Rewrite the part of the article on the sign language poetry workshops starting with "Language Without Barriers" and going on through "Sign Language interpreter.", substituting "outbreak" for "pandemic".

▶ _Reading passage_
#####

Language Without Barriers
With Zoom meetings and video calls now filling our everyday lives, it’s become easy to take the technology for granted. Without it, though, some opportunities for learning and collaboration would never be possible.
Associate Professor and American Sign Language Chair Peter Cook recently had the opportunity to participate in a virtual workshop with Deaf Chinese poets thousands of miles away; it’s the kind of event that has become more common since the beginning of the pandemic. The workshops, arranged by Rotterdam-based artist and performer, Raffia Li, were achieved through video technology and an American Sign Language-Chinese Sign Language interpreter.
The chance to work with these students and poets despite language and location barriers was an incredible learning experience for Cook and Li, as well as for the participants. “Technology has made everything amazing, even though I'm here in Chicago, I'm still able to interact with them,” he says. “It was a wonderful experience for everyone involved.”
On top of the standard technological challenges that come with communicating with someone on the other side of the world – such as securing internet connectivity, compatible applications, and the 13 hour-time difference – the biggest challenge was the language difference, as the Deaf Chinese poets use Chinese Sign Language (CSL). ASL and CSL interpreter Zhou Jiayi was available to translate and interpret the presentation, while Cook says he was able to use International Sign Language, which is often used in international meetings (including gestures, body language, facial expression, and classifiers), to give feedback to the participants.
Poetry has been a central part of Cook’s life for more than three decades. When he first began performing, and up until 2020, travel was an essential part of his work as a storyteller. For a while, Deaf and hard of hearing performers turned to video recordings and presentations, but those lacked the option of direct, immediate feedback and important conversations.
“Many Deaf people have been storytellers and poets without realizing it or putting a structure to further develop them,” says Li. "The workshop aimed to bring more exchanges between these performers, learning from Peter’s rich experience of working with sign language poetry.”
Li also says many participants were able to learn the difference between sign language poetry and Visual Vernacular, a more theatrical and expressive way of storytelling. “Different handshapes appear and transform in the digital space, but also shifting the body of each other’s,” Li says. “The screens were almost permeable by this joy and the unstoppable connection and kinship across the 12-hour time difference.”

#####

▶ _Dataset records_
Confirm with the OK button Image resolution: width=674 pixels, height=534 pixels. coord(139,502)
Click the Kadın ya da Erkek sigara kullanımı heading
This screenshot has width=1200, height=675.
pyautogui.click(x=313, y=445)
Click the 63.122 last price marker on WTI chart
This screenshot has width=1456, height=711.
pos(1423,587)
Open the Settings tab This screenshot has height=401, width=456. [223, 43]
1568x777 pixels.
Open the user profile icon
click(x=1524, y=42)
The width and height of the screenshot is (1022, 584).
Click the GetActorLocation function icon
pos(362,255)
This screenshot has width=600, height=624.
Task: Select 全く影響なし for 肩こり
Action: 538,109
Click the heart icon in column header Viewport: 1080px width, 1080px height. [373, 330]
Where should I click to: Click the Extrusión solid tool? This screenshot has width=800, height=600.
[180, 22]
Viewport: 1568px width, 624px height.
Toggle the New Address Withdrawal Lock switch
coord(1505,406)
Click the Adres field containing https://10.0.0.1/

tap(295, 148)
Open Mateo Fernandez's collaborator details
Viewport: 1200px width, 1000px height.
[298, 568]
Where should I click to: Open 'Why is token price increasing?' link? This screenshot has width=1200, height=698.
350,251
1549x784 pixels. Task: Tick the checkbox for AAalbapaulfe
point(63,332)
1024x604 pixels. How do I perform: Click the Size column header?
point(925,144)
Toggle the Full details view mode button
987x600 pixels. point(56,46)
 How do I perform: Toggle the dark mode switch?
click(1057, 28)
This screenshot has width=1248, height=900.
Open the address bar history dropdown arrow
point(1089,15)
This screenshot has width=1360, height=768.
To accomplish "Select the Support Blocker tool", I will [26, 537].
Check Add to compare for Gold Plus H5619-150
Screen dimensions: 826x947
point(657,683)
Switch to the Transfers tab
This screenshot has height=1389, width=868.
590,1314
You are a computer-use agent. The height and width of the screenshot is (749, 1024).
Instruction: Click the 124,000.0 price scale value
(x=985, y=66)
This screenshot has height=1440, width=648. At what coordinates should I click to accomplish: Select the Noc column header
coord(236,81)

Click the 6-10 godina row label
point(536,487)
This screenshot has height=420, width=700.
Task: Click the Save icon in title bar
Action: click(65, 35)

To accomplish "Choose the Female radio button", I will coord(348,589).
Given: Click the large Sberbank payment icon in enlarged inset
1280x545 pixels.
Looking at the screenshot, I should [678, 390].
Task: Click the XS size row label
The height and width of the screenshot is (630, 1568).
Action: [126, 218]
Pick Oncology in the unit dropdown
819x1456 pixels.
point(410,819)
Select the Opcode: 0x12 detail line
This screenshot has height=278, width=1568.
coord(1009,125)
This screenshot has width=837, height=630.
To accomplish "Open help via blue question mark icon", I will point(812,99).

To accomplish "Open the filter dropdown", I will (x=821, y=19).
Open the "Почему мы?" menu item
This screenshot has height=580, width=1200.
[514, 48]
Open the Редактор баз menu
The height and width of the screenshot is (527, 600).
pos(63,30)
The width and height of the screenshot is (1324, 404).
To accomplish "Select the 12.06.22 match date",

#####

▶ _Result for this task_
Language Without Barriers
With Zoom meetings and video calls now filling our everyday lives, it’s become easy to take the technology for granted. Without it, though, some opportunities for learning and collaboration would never be possible.
Associate Professor and American Sign Language Chair Peter Cook recently had the opportunity to participate in a virtual workshop with Deaf Chinese poets thousands of miles away; it’s the kind of event that has become more common since the beginning of the outbreak. The workshops, arranged by Rotterdam-based artist and performer, Raffia Li, were achieved through video technology and an American Sign Language-Chinese Sign Language interpreter.